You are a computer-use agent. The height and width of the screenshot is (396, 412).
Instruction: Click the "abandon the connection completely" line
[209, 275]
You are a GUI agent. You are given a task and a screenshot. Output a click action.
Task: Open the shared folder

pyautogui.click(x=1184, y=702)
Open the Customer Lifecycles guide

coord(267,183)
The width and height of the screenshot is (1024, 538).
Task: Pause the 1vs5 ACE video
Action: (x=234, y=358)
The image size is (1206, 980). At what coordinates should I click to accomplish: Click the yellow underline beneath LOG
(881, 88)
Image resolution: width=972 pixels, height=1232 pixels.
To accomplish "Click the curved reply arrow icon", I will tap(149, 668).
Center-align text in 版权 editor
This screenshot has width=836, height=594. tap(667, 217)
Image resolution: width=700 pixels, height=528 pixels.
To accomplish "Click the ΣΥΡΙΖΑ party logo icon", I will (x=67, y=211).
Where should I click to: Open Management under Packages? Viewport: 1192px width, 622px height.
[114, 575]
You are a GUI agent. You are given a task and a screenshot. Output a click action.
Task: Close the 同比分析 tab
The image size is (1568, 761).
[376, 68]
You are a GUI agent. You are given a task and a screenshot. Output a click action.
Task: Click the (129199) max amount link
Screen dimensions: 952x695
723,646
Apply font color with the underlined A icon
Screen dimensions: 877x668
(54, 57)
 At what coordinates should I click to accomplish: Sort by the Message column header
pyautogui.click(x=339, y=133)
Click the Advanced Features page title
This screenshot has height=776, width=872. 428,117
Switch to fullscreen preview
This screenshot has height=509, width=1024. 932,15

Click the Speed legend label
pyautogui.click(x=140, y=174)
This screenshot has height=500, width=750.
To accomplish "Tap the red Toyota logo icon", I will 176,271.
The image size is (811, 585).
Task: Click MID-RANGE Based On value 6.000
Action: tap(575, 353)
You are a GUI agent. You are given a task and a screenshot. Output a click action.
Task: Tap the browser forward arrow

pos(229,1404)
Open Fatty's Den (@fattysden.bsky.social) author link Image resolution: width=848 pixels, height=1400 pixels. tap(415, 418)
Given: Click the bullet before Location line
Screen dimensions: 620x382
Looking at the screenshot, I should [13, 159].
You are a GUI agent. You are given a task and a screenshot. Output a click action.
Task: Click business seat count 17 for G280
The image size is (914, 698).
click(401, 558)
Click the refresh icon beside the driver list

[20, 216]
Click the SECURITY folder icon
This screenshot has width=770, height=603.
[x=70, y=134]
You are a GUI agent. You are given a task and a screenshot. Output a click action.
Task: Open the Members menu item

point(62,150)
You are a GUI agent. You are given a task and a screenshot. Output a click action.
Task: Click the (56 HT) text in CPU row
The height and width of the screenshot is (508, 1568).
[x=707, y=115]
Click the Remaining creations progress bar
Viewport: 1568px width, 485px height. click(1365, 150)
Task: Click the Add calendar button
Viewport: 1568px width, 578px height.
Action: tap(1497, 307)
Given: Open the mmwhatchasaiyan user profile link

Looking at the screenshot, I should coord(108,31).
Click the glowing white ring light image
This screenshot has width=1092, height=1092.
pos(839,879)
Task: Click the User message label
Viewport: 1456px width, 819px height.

**Prompt:** After locating the line that contains "Image resolution: width=972", please copy exactly every line from the start of the records through it, and nothing else.

**Task solution:**
You are a computer-use agent. The height and width of the screenshot is (396, 412).
Instruction: Click the "abandon the connection completely" line
[209, 275]
You are a GUI agent. You are given a task and a screenshot. Output a click action.
Task: Open the shared folder

pyautogui.click(x=1184, y=702)
Open the Customer Lifecycles guide

coord(267,183)
The width and height of the screenshot is (1024, 538).
Task: Pause the 1vs5 ACE video
Action: (x=234, y=358)
The image size is (1206, 980). At what coordinates should I click to accomplish: Click the yellow underline beneath LOG
(881, 88)
Image resolution: width=972 pixels, height=1232 pixels.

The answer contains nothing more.